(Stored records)
::::

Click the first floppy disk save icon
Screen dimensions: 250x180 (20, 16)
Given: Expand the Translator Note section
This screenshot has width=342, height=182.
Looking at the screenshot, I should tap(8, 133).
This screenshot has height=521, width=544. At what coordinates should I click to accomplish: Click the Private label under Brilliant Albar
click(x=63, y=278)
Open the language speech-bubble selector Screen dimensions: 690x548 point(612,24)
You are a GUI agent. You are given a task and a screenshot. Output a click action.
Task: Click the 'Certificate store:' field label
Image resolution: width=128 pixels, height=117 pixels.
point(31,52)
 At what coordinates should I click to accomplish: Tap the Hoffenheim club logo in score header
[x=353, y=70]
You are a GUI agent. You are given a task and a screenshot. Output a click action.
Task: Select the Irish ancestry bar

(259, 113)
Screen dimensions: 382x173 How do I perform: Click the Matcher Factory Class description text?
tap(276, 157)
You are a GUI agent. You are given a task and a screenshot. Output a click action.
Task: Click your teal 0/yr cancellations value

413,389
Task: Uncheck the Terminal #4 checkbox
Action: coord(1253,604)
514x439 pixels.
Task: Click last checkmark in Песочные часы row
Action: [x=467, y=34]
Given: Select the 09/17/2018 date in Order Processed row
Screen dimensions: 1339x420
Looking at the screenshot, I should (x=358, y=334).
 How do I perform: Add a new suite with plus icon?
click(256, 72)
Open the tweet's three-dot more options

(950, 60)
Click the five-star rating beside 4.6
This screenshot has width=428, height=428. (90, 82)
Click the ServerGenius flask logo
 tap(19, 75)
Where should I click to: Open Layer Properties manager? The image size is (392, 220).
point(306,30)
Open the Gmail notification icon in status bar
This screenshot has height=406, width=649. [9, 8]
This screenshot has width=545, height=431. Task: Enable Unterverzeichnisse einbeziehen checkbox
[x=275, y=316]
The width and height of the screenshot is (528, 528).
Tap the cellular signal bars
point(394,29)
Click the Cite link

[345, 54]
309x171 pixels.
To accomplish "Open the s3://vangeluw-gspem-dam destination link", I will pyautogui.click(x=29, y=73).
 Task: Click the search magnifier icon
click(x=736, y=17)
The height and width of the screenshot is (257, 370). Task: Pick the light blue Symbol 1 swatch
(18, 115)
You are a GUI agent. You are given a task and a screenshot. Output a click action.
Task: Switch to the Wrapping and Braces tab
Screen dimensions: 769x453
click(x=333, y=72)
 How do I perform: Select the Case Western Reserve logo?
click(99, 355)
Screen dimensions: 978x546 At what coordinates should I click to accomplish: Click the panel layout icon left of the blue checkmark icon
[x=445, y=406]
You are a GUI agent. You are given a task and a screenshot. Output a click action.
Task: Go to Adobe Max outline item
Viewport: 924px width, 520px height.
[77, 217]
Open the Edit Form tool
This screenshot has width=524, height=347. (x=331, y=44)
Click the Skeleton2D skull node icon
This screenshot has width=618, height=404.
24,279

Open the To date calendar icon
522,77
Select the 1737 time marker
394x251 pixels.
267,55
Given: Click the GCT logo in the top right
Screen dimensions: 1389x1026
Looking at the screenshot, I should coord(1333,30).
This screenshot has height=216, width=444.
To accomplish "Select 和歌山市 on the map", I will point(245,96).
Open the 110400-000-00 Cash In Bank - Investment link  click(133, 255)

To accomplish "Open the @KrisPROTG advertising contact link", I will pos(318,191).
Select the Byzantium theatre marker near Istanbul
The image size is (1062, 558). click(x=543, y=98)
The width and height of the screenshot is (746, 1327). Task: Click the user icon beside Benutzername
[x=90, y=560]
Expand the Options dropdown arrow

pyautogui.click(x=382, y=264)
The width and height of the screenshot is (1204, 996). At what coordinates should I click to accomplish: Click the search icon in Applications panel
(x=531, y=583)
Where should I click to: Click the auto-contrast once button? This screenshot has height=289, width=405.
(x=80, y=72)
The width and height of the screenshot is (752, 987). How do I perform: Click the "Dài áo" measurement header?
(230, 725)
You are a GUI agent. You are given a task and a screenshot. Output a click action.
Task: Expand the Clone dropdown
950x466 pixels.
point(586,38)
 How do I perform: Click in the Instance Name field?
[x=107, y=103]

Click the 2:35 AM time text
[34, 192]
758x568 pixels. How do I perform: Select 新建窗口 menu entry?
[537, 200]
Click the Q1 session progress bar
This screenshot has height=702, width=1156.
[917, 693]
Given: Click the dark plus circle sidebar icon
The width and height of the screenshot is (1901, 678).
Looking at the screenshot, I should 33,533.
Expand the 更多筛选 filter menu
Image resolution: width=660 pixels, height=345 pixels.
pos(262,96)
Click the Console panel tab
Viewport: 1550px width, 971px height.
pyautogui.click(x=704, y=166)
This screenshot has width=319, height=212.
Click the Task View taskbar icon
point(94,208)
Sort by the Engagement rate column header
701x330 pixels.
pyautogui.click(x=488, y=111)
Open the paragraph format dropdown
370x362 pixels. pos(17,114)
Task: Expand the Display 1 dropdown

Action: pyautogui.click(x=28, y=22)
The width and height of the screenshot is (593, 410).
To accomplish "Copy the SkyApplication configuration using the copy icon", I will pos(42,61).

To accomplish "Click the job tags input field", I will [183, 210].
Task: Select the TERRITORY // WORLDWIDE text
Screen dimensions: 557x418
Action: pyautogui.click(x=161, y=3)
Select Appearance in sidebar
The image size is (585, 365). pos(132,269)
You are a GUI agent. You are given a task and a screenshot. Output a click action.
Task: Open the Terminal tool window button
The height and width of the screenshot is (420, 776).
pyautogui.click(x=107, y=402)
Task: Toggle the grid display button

::::

Report every line above that has the string "will" in it.

→ EXERCISE RESPONSE
To accomplish "Open the s3://vangeluw-gspem-dam destination link", I will pyautogui.click(x=29, y=73).
To accomplish "Select 和歌山市 on the map", I will point(245,96).
To accomplish "Open the @KrisPROTG advertising contact link", I will pos(318,191).
To accomplish "Copy the SkyApplication configuration using the copy icon", I will pos(42,61).
To accomplish "Click the job tags input field", I will [183, 210].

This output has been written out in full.